In der vorliegenden Fallstudie, die im Rahmen des BMBF-Verbundprojektes "Zukunftsorientierte Waldwirtschaft" im Projektverbund "Südlicher Schwarzwald" durchgeführt wurde, wurde eine Zeitreihe von 77 Jahren von 1925 bis 2001 für vier Staatsforstbetriebe im Südschwarzwald auf einer Fläche von rund 12.000 ha untersucht (Abb.2).

Die Datenbasis umfasst Verbuchungsdaten der Naturalbuchführung, in der Nutzungen auf Abteilungsebene in jedem Jahr getrennt nach planmäßigen und zufälligen Nutzungen verbucht wurden. Die zufälligen Nutzungen wurden getrennt nach den Schadarten Sturm, Schneebruch und Insekten analysiert. Zusätzlich standen die periodisch erhobenen Daten der Forsteinrichtungsinventuren auf Bestandesebene sowie historische Forstkarten, eine digitalisierte Standortskarte und ein digitales Geländemodell zur Verfügung. Insgesamt wurden so mehr als 15.000 Datensätze analysiert.

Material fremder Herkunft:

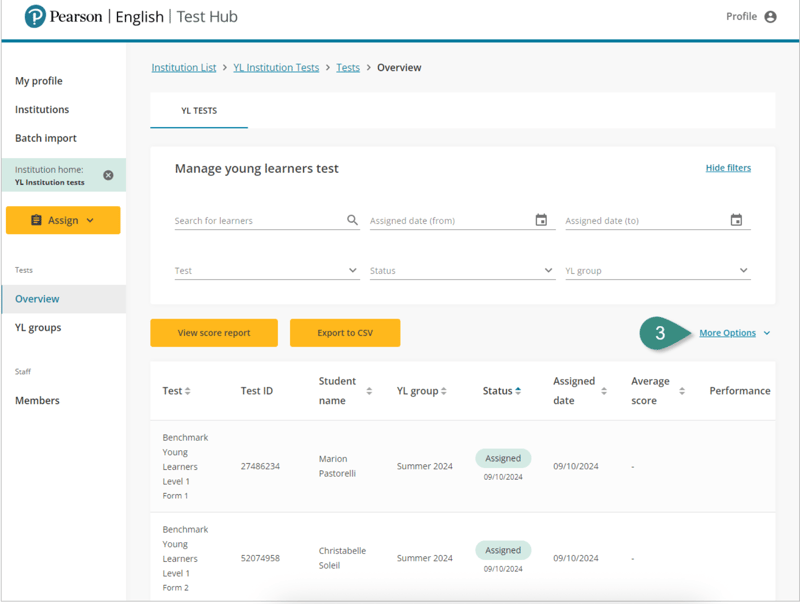Expand More Options menu
The width and height of the screenshot is (800, 604).
(x=734, y=333)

Eine statistische Modellierung wurde in drei Schritten durchgeführt: Zunächst wurde die Schadenseintrittswahrscheinlichkeit für den Gesamtschaden und die drei Schadfaktoren ermittelt. Dann wurde die Höhe des Schadenanfalls modelliert. Schließlich wurde die Abhängigkeit der Schadfaktoren vom zeitlichen Anfall des Schadens modelliert. Für die Modellierung wurden Techniken der logistischen Regression mit Standardregressionen und multivariaten autoregressiven Techniken kombiniert. Im Projektgebiet waren Kalamitäten für einen Schadensanfall von 3 m3/ha/Jahr verantwortlich. Abbildung 3 zeigt die Höhe der Schäden über den gesamten Beobachtungszeitraum.

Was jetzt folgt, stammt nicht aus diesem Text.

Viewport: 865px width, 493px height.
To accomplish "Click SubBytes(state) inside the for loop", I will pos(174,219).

Die Verteilung der Schäden über die Zeit sowie in Abhängigkeit von Bestandes- und Standortsparametern konnte mit einem mittleren quadratischen Fehler von 6,2 m3ha-1Jahr-1 modelliert werden. Neben Variablen wie zunehmender Vorrat und Höhenlage wirkten sich vor allem vernässende Standorte erhöhend auf die Schadenseintrittswahrscheinlichkeit aus. Dies zeigt sich in Abbildung 4.

Auf die Höhe des Schadens wirkten sich vor allem Variablen wie zunehmender Fichtenanteil und die Zeit aus. Die Abbildung 5 zeigt eine Darstellung des ansteigenden Gesamtschadens im Untersuchungsgebiet über der Zeit.

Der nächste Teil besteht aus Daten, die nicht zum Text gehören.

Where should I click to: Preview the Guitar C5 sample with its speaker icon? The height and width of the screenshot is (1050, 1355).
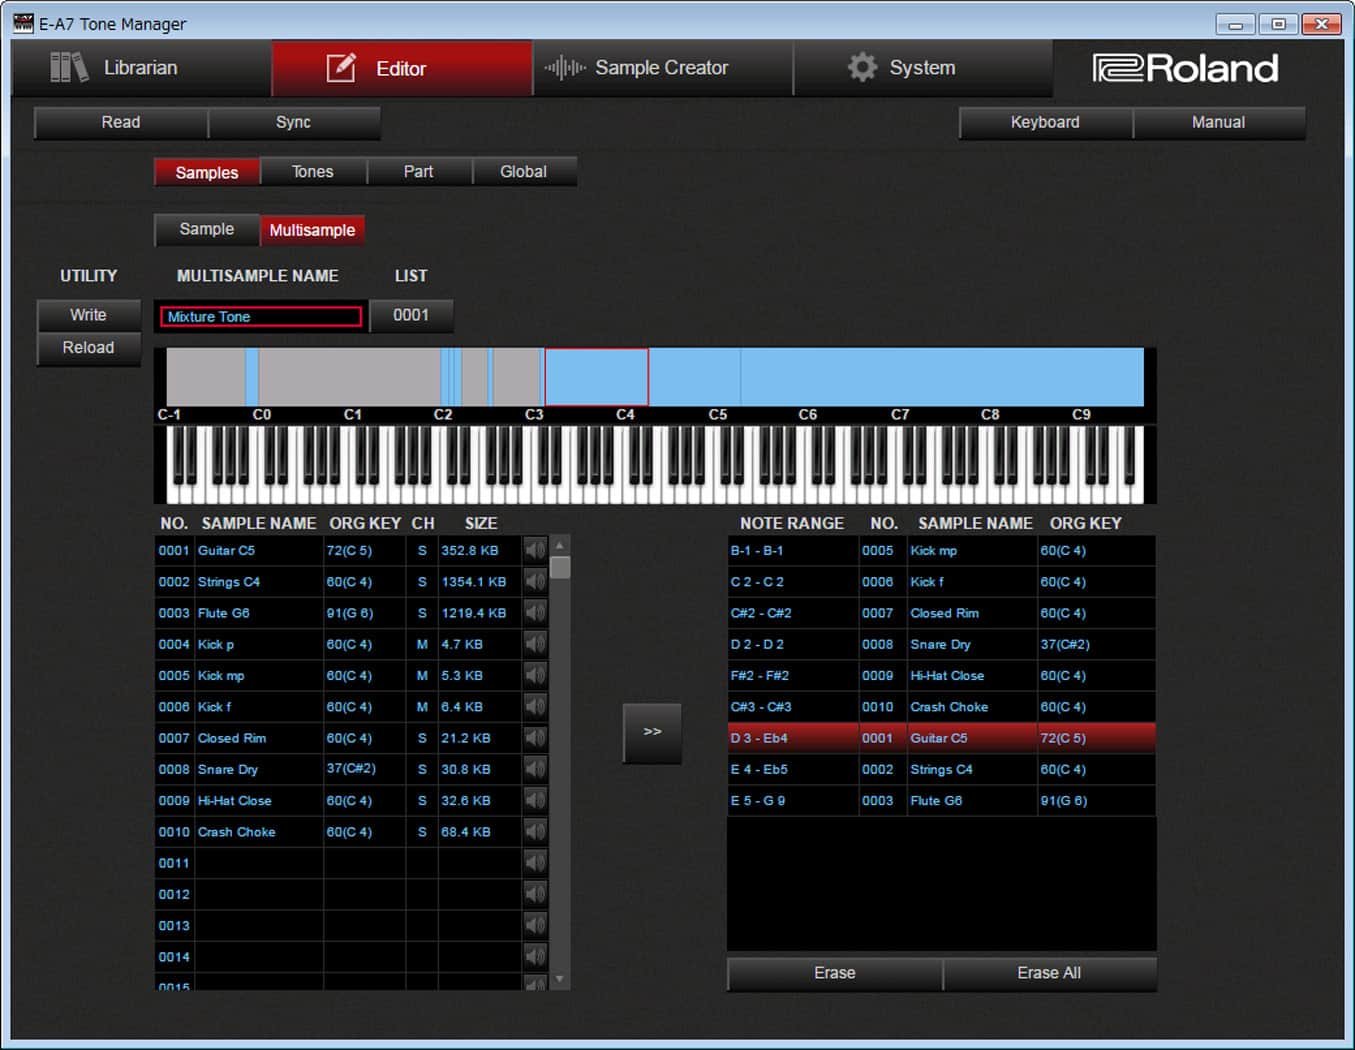[535, 550]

Die Analyse von Autoregressionen zeigt, dass beim Gesamtschaden bereits geschädigte Abteilungen in einem Rahmen von 3 bis 4 Jahren mit einer signifikant höheren Wahrscheinlichkeit nochmals geschädigt werden, als ungeschädigte (Abb. 6 "total damage").

Durch eine Kreuzkorrelationsanalyse konnte nachgewiesen werden, dass größere Sturmereignisse typischerweise Käferschäden in einem Zeitraum von bis zu 6 Jahren zur Folge haben (Abb. 6 "storm vs. insects"). Größere Sturm- und Schneebruchereignisse haben die Tendenz, sich mit einer Frequenz von 10-11 Jahren (Abb. 6 "storm") bzw. 15 Jahren (Abb. 6 "snow") zu wiederholen. Diese Periodizität der beiden Schadfaktoren "Sturm" und "Schnee" wurde mit Hilfe einer Spektralanalyse bestätigt.

Schlussfolgerung

Die Zeitreihenanalyse von Schadereignissen kann zum Verständnis von forstlichen Risikoprozessen beitragen. Zukünftig soll getestet werden, ob mit der Methodik auf der Basis automatisiert erhobener Daten im Rahmen von FOFIS (forstliches Führungsinformationssystem) bzw. FOGIS (forstliches GIS) Risikomodelle als Bewirtschaftungshilfen für den gesamten Staatswald Baden-Württemberg hergeleitet werden können. Im Idealfall müssten die analysierten Schadverläufe für die unterschiedlichen Schadfaktoren mit klimarelevanten Parametern wie Temperatur, Windgeschwindigkeit usw. korreliert werden, um die langfristigen Trends auch unter verschiedenen Klimaszenarien fortschreiben zu können.